Analyse d'Akşener par un chroniqueur de Karar : un retour en arrière semble peu probable
Le chroniqueur de Karar, Mehmet Ocaktan, dans son article intitulé « Où court l'opposition », a estimé que pour la dirigeante du parti IYI, Meral Akşener, qui a décidé de présenter des candidats dans les 81 provinces pour les élections locales, « un retour en arrière semble peu probable ».
12punto
La décision du parti IYI de se présenter aux élections locales sans alliance a suscité des débats au sein du camp de l'opposition. Après les propos de Meral Akşener affirmant : « Nous présenterons des candidats dans les 81 provinces », le président du parti IYI pour la province d'Ankara, Faruk Köylüoğlu, a démissionné de ses fonctions en signe de protestation contre la décision du siège central.
"CETTE ATTITUDE DU PARTI IYI N'EST PAS UN 'BLUFF', MAIS UN CARTON ROUGE POUR LE CHP"
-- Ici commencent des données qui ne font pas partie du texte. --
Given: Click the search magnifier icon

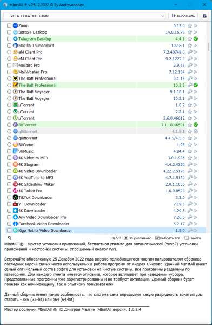Looking at the screenshot, I should point(9,238).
À l'approche des élections, la feuille de route que suivra l'opposition suscite des interrogations. Le chroniqueur de Karar, Mehmet Ocaktan, a commenté dans son article d'aujourd'hui la décision du parti IYI de se présenter aux élections locales sans alliance : "Avec le temps, il est apparu que cette attitude du parti IYI n'était pas un 'bluff', mais signifiait ouvertement montrer un carton rouge au CHP. Bien qu'il faille toujours garder une marge de prudence concernant les décisions des politiciens, il ne semble pas très possible qu'Akşener revienne sur une position aussi tranchée qui l'engage elle-même".
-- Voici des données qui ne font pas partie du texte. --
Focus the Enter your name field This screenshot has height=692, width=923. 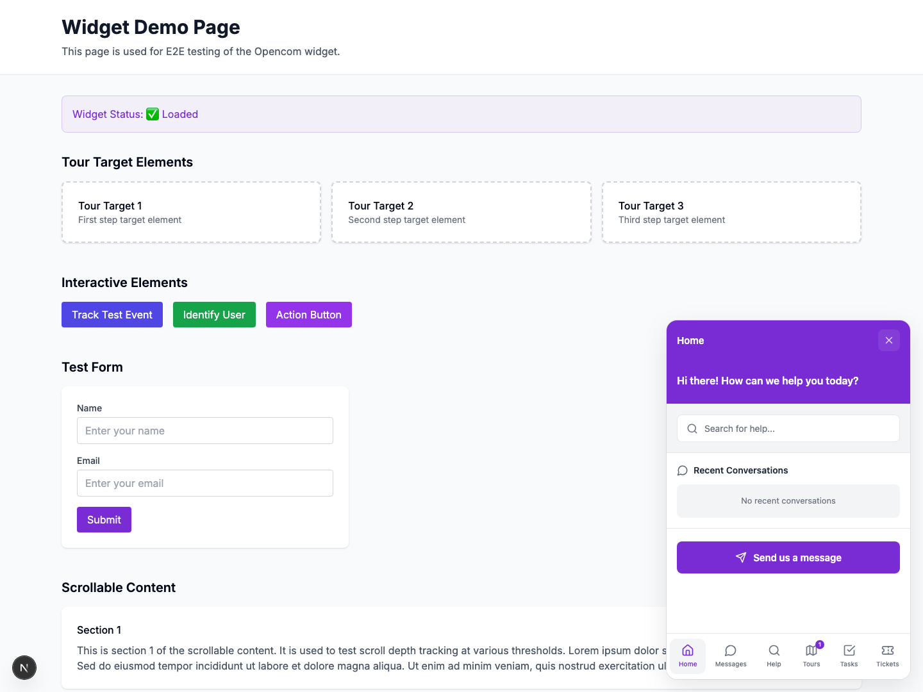click(205, 431)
Ocaktan a utilisé les expressions suivantes dans son article :
"Sans aucun doute, nous ne pouvons ignorer les inquiétudes d'Akşener selon lesquelles l'alliance fait perdre des voix à son parti, mais pour souligner une réalité plus concrète, si un séisme politique miraculeux ne se produit pas, il n'est pas du tout facile pour le parti IYI, qui détient dix pour cent des voix, de remporter des municipalités dans certaines provinces et districts, y compris les grandes métropoles.
Si Akşener présente ses propres candidats à Istanbul et à Ankara et que le pouvoir remporte ces municipalités, l'électorat d'opposition pourrait faire payer la facture au parti IYI, au motif qu'il a fait perdre l'opposition.
Une autre réalité à ne pas oublier est la suivante : le taux de voix obtenu par le parti IYI à Istanbul lors des élections du 14 mai était d'environ 8 %. Naturellement, avec ce taux de voix, à moins d'un miracle, il ne semble pas mathématiquement possible que le parti IYI remporte Istanbul."